ArmEpiC – Armenian Epigraphic Corpus (ArtsakhEpiC Sub-Corpus, v1.0)

Tamrazyan, Hamest; Hovhannisyan, Gayane; Harutyunyan, Arsen; Boros, Emanuela

doi:10.5281/zenodo.18206503

Published January 10, 2026 | Version v2

Dataset Open

ArmEpiC – Armenian Epigraphic Corpus (ArtsakhEpiC Sub-Corpus, v1.0)

1. Formation Continue UNIL-EPFL
2. Dragomanov Ukrainian State University
3. Yerevan Brusov State University of Languages and Social Sciences
4. Institute of Archeology and Ethnography of the NAS RA
5. Mesrop Mashtots Institute of Ancient Manuscripts,
6. École Polytechnique Fédérale de Lausanne

Contributors

Other:

Cornamusaz, Emile¹

1. École Polytechnique Fédérale de Lausanne

ArmEpiC: Methodology and Data Description

Abstract

ArmEpiC (Armenian Epigraphic Corpus) is a digital scholarly dataset comprising diplomatically transcribed Armenian lapidary inscriptions encoded in TEI/EpiDoc (v9.7), together with a system of authority files designed to preserve epigraphic evidence while enabling analytical interoperability. The dataset is intended for reuse by epigraphers, historians, linguists, and digital heritage researchers requiring transparent, machine-readable epigraphic data.

Scope of the Dataset

The Zenodo deposit includes ten TEI/EpiDoc inscription files, authority files (ListPlace, ListMonument, ListSubMonument, ListMaterial, ListPreservation, ListScript, ListAbbreviationType, ListChronology, ListBibl), this methodology document, a README, and a licensing statement.
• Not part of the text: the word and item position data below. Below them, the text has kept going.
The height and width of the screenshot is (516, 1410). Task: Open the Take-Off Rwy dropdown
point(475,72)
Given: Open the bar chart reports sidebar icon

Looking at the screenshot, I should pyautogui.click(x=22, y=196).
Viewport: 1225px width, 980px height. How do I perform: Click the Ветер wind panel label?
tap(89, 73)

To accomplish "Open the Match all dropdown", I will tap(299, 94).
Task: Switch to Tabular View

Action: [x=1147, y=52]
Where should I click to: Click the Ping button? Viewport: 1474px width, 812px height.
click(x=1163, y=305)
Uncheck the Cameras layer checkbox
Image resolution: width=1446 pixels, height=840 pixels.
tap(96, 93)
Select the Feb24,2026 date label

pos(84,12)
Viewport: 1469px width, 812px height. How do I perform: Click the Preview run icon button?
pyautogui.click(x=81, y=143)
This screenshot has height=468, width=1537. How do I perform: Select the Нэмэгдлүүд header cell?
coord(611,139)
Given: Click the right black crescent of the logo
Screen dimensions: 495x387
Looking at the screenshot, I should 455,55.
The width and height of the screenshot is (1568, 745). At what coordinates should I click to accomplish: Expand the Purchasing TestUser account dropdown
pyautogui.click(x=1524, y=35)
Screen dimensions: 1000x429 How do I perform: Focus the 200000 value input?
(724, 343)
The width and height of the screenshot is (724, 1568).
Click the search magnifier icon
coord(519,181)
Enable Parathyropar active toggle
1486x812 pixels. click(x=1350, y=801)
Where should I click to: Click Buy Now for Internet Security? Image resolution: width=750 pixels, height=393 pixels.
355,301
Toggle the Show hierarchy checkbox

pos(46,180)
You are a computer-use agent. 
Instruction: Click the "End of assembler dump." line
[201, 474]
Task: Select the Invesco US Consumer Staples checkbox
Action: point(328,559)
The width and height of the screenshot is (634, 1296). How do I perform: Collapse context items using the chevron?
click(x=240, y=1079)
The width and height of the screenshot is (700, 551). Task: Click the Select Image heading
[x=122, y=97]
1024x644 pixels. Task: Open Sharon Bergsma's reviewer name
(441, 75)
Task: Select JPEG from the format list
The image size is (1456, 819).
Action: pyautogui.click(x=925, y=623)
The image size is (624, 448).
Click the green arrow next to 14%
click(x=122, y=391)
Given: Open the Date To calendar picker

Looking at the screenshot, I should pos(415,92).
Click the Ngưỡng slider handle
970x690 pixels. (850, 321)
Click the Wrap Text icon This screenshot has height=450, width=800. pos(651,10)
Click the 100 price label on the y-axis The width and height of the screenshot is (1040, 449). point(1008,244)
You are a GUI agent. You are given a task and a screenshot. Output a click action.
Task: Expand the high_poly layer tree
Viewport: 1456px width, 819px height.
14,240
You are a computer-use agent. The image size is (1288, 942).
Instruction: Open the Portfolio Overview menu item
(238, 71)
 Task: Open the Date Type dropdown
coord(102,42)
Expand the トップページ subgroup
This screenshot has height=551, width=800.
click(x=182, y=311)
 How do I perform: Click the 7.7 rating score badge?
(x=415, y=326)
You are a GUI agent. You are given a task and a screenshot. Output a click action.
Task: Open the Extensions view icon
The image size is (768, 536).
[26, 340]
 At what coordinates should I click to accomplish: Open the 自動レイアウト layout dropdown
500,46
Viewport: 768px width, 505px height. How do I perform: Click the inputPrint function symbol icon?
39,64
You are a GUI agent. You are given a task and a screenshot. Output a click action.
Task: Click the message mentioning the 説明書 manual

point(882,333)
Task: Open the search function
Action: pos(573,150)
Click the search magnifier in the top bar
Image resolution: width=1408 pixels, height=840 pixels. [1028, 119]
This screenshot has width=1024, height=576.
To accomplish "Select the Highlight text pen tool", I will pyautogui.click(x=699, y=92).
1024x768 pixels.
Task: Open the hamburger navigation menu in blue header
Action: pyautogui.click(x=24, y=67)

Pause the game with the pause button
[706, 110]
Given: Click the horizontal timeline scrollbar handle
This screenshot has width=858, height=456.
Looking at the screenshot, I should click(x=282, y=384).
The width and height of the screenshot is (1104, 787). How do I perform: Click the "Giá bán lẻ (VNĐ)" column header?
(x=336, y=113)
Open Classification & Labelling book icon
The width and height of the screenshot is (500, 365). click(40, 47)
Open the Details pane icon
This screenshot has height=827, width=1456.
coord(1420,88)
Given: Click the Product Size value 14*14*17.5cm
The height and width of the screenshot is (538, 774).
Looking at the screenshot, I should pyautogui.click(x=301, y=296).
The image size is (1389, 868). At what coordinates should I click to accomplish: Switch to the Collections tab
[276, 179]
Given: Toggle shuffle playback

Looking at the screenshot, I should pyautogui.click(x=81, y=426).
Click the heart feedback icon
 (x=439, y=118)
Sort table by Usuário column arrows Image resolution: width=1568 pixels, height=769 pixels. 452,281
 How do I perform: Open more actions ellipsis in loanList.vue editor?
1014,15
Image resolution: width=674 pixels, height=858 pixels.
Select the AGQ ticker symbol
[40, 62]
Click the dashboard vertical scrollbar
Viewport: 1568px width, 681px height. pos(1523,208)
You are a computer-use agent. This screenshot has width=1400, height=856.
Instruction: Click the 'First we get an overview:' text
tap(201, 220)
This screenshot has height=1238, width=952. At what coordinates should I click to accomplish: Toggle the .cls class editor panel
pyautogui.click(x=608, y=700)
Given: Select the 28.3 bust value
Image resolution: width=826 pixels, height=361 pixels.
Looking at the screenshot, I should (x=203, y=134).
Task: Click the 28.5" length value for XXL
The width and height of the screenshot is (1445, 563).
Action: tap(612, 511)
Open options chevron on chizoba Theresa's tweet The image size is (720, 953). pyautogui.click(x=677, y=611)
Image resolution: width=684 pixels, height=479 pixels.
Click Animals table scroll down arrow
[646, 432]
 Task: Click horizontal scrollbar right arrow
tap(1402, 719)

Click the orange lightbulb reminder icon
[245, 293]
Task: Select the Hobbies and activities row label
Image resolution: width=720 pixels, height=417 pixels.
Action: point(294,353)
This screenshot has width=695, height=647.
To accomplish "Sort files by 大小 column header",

Conceptual Separation of Evidence and Interpretation

ArmEpiC enforces a strict separation between epigraphic evidence, editorial observation, and interpretive layers. The diplomatic transcription constitutes the primary evidentiary layer; all analytical and interpretive interventions are explicitly encoded and remain reversible.

Diplomatic Transcription Policy

Original orthography is preserved, lineation follows the stone, and no silent normalization is introduced. Editorial intervention is restricted to explicit expansion of abbreviations, explicit supply of omitted letters, and explicit marking of damage or loss.

Graphic Phenomena and Linguistic Structure

Ligatures are treated as graphic phenomena and do not determine linguistic segmentation. Ligatures across word boundaries are encoded graphically while preserving separate lexical units.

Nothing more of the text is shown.